PROBLEM STATEMENT - Repeat the lines below word for word, leaving out the pictures.

[Item-finding records]
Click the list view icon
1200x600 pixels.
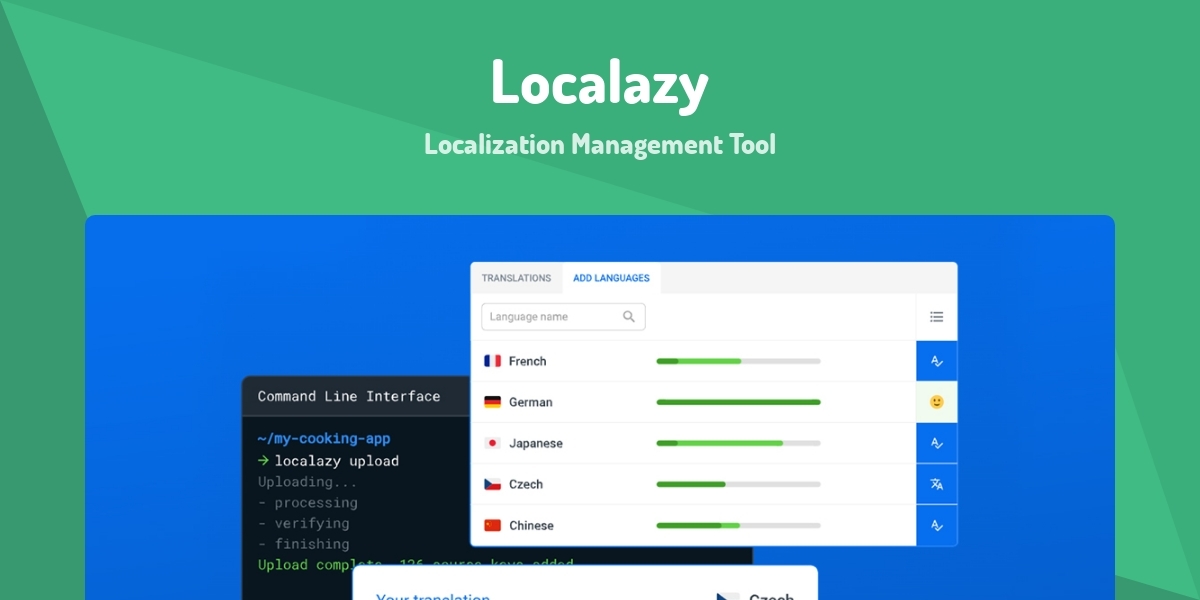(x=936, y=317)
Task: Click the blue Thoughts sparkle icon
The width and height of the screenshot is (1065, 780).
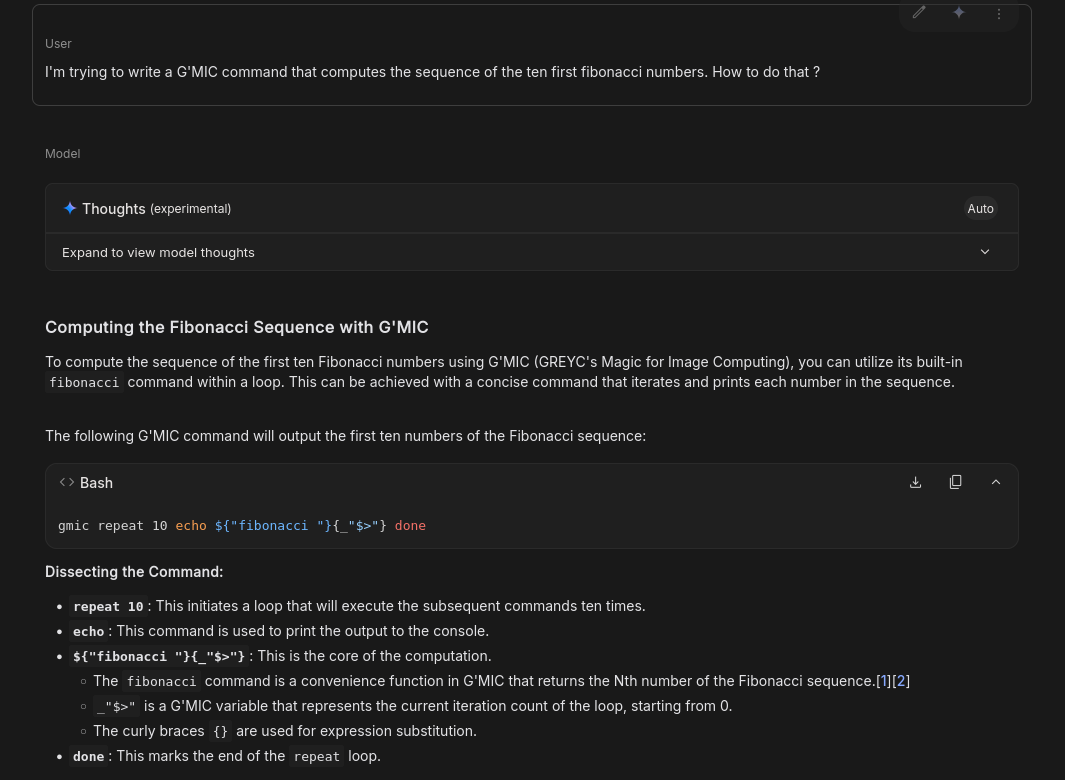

SOLUTION TO THIS EXERCISE -
Click the list view icon
1200x600 pixels.
(x=936, y=317)
Task: Click the blue Thoughts sparkle icon
The width and height of the screenshot is (1065, 780).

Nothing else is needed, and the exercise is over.